BEGIN Extracted information
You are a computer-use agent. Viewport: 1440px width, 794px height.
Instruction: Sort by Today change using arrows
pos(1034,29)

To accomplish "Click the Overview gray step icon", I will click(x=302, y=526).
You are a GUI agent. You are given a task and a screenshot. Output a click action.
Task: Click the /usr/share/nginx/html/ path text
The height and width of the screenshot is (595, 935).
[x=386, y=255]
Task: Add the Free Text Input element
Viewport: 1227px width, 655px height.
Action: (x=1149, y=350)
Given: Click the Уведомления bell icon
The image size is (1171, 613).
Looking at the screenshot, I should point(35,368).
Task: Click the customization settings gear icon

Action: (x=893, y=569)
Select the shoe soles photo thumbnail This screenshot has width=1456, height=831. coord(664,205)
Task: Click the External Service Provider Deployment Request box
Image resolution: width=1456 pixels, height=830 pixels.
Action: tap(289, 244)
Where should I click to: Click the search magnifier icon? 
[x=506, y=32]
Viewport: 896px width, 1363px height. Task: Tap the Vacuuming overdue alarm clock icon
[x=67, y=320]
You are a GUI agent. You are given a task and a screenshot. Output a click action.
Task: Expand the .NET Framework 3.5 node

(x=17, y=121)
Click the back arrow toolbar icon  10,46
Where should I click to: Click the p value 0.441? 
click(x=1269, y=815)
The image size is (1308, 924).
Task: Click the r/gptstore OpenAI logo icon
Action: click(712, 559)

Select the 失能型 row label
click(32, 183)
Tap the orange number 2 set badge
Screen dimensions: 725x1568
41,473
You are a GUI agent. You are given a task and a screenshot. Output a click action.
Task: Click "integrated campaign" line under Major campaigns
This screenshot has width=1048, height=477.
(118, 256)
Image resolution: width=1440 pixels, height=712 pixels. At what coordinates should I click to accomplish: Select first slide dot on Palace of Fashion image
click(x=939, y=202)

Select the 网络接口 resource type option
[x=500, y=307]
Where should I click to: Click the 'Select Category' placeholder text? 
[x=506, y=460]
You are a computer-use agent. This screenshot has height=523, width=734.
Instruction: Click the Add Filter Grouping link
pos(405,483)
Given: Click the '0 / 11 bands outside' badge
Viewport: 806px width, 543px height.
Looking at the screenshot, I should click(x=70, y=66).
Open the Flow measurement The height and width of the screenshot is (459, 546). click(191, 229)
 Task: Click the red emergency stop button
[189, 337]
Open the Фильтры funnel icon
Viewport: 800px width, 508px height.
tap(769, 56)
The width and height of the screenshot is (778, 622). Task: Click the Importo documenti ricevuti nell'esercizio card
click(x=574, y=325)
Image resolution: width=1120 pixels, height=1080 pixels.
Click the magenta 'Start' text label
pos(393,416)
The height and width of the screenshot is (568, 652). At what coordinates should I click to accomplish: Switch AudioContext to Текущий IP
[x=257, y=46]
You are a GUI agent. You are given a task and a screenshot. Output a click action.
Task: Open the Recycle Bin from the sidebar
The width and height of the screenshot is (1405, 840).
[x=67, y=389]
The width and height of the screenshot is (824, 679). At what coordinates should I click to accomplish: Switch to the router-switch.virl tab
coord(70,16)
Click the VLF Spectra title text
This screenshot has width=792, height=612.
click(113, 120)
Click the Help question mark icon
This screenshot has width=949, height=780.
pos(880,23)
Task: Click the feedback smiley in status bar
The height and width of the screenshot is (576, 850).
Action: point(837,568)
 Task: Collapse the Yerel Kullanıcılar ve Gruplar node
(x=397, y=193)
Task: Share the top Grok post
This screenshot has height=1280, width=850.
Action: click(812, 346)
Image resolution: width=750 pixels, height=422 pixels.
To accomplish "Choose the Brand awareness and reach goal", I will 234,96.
END Extracted information
Short problem →
Which lines of the material contain the word "computer"? Return each of those lines in full.

Final result →
You are a computer-use agent. Viewport: 1440px width, 794px height.
You are a computer-use agent. This screenshot has height=523, width=734.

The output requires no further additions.